Btp Italia Sì: cosa sono
La durata del nuovo Btp Italia Sì è di cinque anni. Il calcolo del valore complessivo delle cedole al tasso minimo dell’1,60%. È garantito anche in caso di deflazione. In pratica si sommerà il tasso di inflazione nazionale rilevato nel periodo di riferimento considerando l’indice dei prezzi al consumo per le famiglie di operai e impiegati. Previsto, inoltre, un premio extra per chi manterrà i titoli fino alla loro scadenza naturale. Il riconoscimento è pari allo 0,6 per cento del capitale sottoscritto.

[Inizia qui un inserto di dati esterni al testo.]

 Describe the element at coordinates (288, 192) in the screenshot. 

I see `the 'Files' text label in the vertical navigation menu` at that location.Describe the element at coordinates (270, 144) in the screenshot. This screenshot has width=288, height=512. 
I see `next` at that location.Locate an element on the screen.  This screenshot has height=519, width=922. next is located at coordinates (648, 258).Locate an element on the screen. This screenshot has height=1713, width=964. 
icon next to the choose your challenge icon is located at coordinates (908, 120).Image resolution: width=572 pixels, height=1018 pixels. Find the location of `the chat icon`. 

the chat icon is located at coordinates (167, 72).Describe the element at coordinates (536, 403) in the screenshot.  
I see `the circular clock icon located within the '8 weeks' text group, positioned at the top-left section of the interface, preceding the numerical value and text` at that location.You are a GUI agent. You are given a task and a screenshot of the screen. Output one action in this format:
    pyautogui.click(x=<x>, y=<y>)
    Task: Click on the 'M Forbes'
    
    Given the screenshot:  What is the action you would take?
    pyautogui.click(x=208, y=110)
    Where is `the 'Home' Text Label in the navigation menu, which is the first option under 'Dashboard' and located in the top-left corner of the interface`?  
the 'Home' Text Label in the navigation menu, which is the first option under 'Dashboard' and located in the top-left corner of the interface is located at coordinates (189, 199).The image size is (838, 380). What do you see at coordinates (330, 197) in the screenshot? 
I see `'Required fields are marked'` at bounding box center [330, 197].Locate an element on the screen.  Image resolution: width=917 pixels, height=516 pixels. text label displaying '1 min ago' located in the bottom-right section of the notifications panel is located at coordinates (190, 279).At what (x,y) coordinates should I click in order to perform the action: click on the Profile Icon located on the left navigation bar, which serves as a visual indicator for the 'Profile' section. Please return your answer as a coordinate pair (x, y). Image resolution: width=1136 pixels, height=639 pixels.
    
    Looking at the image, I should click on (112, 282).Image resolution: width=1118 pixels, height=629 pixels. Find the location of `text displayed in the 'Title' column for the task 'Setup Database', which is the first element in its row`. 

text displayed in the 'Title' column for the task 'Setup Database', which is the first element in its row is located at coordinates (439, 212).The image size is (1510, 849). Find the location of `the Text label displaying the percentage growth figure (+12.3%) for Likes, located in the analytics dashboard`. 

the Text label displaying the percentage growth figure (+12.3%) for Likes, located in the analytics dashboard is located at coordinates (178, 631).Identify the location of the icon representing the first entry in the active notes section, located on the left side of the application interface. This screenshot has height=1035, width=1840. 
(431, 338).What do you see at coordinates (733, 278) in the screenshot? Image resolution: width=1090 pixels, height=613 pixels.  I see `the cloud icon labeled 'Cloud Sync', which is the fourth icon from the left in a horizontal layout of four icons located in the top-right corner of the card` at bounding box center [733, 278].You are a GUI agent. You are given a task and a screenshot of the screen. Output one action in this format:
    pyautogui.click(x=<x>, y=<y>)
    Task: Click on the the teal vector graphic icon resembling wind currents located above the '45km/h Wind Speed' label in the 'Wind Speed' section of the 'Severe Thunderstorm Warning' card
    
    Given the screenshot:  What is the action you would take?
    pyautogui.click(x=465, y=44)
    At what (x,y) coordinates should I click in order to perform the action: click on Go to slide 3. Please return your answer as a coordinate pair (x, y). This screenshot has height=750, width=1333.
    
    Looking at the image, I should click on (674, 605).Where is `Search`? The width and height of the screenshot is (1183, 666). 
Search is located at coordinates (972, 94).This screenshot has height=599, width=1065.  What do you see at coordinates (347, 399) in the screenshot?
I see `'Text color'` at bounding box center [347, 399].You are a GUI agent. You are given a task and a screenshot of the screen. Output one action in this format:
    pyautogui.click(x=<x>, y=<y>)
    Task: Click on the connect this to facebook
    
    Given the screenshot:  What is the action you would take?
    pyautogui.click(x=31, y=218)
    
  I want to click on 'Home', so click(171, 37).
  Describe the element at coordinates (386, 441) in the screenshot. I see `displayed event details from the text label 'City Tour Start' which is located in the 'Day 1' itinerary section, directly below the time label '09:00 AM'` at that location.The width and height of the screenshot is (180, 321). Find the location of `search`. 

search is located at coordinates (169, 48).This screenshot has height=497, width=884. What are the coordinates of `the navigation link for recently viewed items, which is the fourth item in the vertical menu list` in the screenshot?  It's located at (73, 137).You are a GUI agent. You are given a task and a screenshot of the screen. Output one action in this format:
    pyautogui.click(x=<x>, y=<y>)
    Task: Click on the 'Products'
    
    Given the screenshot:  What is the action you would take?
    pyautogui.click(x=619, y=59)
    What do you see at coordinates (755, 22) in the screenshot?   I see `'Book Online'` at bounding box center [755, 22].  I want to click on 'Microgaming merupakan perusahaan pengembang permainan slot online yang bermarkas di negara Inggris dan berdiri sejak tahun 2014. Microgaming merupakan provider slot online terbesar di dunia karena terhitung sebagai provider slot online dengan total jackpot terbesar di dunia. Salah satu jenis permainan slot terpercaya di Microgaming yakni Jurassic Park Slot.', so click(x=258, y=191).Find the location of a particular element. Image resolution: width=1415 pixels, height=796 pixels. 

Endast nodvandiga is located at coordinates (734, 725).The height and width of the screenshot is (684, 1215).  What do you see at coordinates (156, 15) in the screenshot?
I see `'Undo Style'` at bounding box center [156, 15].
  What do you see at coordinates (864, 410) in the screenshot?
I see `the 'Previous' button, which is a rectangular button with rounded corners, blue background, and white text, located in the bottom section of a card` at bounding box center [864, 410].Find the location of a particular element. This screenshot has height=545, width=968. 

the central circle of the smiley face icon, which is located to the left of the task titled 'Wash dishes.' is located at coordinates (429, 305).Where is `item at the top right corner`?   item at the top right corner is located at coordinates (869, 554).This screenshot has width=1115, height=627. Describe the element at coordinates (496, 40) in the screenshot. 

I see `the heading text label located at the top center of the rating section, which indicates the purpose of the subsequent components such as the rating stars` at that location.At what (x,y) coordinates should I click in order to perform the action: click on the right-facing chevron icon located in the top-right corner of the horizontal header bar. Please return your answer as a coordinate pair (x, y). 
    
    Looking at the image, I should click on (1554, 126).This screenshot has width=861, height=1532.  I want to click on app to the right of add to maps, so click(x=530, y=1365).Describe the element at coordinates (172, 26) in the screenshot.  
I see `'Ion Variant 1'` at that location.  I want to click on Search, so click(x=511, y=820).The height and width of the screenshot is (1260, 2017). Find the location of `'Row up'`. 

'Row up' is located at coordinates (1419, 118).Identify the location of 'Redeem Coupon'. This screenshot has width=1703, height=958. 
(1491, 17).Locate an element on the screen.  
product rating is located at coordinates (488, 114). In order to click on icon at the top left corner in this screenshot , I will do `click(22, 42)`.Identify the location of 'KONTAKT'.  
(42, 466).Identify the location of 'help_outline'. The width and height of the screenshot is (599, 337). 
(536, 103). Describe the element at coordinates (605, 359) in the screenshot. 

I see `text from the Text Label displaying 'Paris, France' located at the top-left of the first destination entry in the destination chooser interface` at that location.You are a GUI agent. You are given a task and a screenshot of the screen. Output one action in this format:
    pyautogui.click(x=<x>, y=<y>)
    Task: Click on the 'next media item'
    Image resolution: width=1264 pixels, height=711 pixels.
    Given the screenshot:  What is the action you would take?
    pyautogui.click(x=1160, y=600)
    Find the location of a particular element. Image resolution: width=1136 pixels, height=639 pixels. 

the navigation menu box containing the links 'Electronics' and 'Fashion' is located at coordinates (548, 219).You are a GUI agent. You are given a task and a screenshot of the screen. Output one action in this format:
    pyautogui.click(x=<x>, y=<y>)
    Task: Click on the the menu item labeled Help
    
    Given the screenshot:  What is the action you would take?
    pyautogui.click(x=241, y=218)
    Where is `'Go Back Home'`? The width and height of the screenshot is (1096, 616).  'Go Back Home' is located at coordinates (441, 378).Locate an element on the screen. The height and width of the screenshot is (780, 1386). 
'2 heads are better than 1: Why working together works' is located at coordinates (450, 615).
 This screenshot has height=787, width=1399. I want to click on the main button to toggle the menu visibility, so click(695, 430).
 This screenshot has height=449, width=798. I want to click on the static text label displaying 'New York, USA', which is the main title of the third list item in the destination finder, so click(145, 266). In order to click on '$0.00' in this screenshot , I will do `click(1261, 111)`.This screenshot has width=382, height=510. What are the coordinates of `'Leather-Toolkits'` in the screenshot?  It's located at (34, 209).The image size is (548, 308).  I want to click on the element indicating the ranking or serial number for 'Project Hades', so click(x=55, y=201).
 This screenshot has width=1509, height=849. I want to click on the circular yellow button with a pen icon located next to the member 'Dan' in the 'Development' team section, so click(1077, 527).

A chi è rivolta la nuova emissione
Al termine del collocamento il tasso minimo garantito del Btp Italia Sì potrà essere confermato o rivisto al rialzo, in base alle condizioni di mercato. La sottoscrizione del titolo di Stato si intende riservata ai soli risparmiatori individuali e affini. Non saranno previsti tetti o riparti, quindi tutte le domande pervenute nel periodo di collocamento saranno interamente soddisfatte. Il Btp Italia Sì si compra a partire da un minimo di 1.000 euro durante i giorni del collocamento e potrà essere ceduto interamente o in parte prima della sua scadenza, senza vincoli e alle condizioni di mercato, sempre per lotti minimi da 1.000 euro nominali.